Colombia se parece al agua en sus tres estados de la materia.
Una bomba, 21 muertos y alrededor
de ochenta heridos no fue suficiente para lograr que el país se uniera frente
al rechazo natural y propio del terrorismo en cualquiera de sus diversas
presentaciones. Lo que sorprende del caso son las razones por las cuales la
unión fue infructuosa y matizó la división política que se ha vivido desde los
tiempos de La Violencia.
Por una parte, se encuentra la
eterna y bien fundada desconfianza en la clase política gobernante que tiene la
incuestionable costumbre de estar muy por debajo de la altura mínima requerida
para ser considerada con seriedad dentro del peso de la historia.
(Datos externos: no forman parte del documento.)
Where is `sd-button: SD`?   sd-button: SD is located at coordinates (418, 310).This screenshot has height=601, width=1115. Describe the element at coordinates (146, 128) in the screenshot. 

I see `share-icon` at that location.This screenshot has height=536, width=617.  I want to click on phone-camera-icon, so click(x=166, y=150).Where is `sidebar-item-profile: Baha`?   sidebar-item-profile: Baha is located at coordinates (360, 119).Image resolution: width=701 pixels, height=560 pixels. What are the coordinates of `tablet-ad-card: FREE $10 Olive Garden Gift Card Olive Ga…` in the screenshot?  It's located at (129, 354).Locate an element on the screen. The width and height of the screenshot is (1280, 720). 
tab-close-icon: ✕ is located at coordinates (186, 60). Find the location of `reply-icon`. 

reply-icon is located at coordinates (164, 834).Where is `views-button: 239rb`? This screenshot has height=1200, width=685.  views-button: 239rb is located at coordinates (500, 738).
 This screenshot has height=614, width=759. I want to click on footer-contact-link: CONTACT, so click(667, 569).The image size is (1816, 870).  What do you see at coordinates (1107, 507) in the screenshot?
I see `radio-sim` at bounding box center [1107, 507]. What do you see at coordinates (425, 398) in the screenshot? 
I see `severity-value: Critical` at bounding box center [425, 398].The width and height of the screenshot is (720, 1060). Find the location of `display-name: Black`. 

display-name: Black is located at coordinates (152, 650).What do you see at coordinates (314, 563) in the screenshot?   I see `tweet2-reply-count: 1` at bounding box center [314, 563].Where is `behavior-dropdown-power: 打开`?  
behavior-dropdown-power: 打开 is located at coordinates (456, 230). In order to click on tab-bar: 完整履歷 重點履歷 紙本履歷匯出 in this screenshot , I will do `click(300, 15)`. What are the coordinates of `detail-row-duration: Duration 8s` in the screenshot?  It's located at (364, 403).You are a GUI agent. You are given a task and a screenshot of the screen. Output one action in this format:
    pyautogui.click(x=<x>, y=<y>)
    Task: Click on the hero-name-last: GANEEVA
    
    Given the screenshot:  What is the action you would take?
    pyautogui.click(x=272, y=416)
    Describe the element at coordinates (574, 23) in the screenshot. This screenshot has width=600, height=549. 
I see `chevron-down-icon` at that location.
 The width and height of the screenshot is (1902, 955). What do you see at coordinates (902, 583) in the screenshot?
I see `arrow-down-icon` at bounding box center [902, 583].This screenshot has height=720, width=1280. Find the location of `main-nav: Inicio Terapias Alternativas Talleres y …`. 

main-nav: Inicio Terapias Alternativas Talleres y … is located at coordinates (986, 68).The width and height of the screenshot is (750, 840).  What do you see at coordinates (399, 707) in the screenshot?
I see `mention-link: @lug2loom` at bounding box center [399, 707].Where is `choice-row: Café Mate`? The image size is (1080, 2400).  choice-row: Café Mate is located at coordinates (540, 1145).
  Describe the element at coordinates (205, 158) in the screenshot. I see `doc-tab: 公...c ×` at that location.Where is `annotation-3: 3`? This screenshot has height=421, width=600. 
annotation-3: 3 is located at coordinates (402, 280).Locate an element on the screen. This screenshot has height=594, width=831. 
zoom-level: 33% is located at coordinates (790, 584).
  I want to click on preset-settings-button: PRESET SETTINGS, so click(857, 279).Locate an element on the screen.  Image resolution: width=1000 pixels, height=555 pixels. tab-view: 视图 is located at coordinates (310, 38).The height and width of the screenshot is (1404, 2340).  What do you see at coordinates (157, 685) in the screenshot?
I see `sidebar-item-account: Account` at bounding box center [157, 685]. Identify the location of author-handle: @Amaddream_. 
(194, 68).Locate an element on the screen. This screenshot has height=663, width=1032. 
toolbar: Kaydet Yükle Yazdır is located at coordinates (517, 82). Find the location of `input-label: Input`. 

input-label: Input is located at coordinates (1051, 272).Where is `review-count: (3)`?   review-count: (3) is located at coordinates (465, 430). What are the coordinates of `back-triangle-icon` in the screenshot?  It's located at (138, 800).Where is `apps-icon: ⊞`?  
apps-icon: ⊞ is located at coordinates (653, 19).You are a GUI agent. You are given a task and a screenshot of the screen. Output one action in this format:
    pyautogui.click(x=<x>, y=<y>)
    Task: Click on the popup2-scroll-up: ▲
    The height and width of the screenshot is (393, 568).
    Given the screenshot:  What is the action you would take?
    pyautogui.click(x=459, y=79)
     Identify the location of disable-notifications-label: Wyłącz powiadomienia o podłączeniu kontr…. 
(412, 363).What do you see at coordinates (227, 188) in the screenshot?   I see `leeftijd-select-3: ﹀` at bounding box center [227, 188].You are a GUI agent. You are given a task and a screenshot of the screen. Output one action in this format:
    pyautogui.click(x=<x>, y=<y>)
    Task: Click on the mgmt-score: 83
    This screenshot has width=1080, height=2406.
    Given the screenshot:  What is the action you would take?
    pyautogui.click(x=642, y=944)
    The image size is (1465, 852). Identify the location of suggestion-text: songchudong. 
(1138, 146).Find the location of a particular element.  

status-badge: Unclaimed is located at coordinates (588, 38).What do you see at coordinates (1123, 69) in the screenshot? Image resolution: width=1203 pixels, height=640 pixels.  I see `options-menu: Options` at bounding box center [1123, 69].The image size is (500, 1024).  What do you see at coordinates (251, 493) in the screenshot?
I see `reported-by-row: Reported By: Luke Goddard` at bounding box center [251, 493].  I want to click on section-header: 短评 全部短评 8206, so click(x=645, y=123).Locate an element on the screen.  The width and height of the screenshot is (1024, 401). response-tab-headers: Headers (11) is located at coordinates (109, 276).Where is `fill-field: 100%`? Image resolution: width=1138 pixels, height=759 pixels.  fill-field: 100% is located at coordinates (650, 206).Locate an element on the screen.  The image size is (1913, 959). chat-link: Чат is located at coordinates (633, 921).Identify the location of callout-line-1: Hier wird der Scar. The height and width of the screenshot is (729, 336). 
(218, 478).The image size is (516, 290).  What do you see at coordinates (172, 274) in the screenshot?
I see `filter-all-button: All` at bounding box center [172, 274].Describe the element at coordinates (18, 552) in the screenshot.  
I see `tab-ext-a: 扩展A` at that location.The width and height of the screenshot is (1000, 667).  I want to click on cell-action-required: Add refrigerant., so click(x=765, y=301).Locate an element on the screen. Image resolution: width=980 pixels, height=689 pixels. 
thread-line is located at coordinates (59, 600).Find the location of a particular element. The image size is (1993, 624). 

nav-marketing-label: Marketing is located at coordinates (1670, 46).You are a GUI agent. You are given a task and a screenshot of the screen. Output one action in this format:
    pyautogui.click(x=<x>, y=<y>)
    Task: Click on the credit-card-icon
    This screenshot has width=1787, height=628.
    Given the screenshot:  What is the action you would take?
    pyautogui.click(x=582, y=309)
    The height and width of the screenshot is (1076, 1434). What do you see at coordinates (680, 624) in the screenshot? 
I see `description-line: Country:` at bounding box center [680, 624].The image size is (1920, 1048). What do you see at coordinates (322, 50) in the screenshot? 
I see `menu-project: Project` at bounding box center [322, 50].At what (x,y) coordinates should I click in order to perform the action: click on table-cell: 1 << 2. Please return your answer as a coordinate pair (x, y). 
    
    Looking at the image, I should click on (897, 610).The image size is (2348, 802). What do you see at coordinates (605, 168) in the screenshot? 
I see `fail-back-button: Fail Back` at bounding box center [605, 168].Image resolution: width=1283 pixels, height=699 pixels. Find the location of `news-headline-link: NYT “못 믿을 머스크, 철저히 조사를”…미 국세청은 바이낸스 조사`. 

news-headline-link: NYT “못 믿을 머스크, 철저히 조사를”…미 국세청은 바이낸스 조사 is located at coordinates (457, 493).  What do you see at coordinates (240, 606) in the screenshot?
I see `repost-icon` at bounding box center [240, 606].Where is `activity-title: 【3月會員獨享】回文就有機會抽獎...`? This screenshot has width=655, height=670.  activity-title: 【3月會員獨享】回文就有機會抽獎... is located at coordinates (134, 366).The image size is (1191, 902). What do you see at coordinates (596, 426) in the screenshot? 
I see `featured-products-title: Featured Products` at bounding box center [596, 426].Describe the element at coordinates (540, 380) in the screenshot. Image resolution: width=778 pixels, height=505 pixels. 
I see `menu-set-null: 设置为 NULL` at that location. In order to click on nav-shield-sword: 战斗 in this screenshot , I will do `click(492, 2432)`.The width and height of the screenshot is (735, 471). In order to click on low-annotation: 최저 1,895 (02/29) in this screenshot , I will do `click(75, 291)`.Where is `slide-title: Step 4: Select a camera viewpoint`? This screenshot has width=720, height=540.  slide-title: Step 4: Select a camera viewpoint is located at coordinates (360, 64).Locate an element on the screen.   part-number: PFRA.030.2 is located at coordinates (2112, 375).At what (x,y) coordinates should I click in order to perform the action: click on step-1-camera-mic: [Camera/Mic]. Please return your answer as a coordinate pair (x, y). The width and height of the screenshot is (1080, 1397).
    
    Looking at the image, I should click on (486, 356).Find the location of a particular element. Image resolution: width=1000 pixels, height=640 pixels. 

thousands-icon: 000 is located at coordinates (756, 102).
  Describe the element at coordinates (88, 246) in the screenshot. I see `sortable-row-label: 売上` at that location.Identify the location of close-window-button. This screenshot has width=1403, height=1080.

Tenemos un
presidente en formación que intenta navegar el mar sin un barco, un fiscal cínico
untado hasta los codos de corrupción, un gobierno nacional constituido de
partidos camaleónicos que son los mismos de siempre, pero con una lavada de
cara y gomina en el pelo; el mismo partido político que, sin el menor atisbo de
duda ni misericordia, rechaza cualquier tipo de propuesta que tenga el tufillo
de una salida negociada al conflicto cuyas condiciones mínimas incluyan
resarcir las deudas históricas pendientes con las víctimas de un reyerta que
nunca le ha pertenecido.
Este grupo político tomó el
liderazgo en la convocatoria para organizar la marcha contra el terrorismo del
ELN haciendo uso mezquino de la oportunidad para obtener réditos políticos y levantar
la imagen triste que tiene el verde mandatario y su deslucido séquito de gobierno,
haciendo caso omiso a la incoherencia de pedir la paz cuando están enquistados
en continuar una guerra que nadie va a ganar y que, aún si fuera posible salir
vencedor, el costo de las vidas desperdiciadas en el combate solamente produciría
una amarga victoria. No han logrado comprender que su silencio cómplice respecto
a los asesinatos selectivos de líderes sociales, su connivencia con la
corrupción rampante y su general desprecio por las causas sociales les ha
granjeado un repudio común que no se sobrepone con propagandas ni con
anuncios de tiempos prósperos cuándo el presente y la realidad son tan
evidentes, y menos aun cuando sus cautivos seguidores alardean orgullosamente
las virtudes de la mano dura y el plomo para los contradictores como si de una
masa indolente de organismos unicelulares se tratase.
Al otro lado de la marcha se
dividieron entre los que no están dispuestos a marchar con el Uribismo por las
mismas razones anteriormente mencionadas en la antesala de una confrontación
ideológica que no permite convergencias de ningún tipo. Un grupo multicolor que
mira el poder como un objeto lejano, inaccesible, terrible y deleznable pero también
deseable, reviviendo el antiguo maniqueísmo de fuerzas destinadas a chocar por
los siglos de los siglos y que se niega a estar de lado del fuerte. Este partido
político de voz ronca por repetir una y otra vez las incontables injusticias
del gobierno de turno pero que ha sido incapaz de conciliar un plan concreto,
disciplinado y organizado que le permita presentarse como una opción real de
gobierno sin los cuestionamientos naturales a su lineamiento ideológico. A fin
de cuentas, simplificar se vuelve una tarea titánica entre tanta diversidad.
En esta orilla también estuvieron
los marchantes independientes que superponen la tragedia a los egos
individuales, los que salieron a protestar, pero desde la acera contraria en
una acción al mismo tiempo prudente y temeraria. Prudente por solidaridad con
las víctimas y temeraria por prestarse para darle legitimidad indirecta al
partido convocador que puede usar la presión social para erigirse en un estado
policivo con libertades excesivas para reprimir, controlar y censurar.
La marcha del domingo deja en
evidencia que Colombia se divide tres grandes facciones políticas separadas
entre sí como el agua en los tres estados de la materia. Tres estados
antagónicos constituidos de la misma esencia. Aún se necesita el paso de varias
generaciones para que las diferencias se disuelvan y las viejas rencillas sean
remplazadas por la esperanza de poder vivir y morir en una tierra sin que medie
el uso implacable de las armas y donde los desacuerdos nunca sean causantes de
la agresión histórica que pesa en las espaldas de la nación.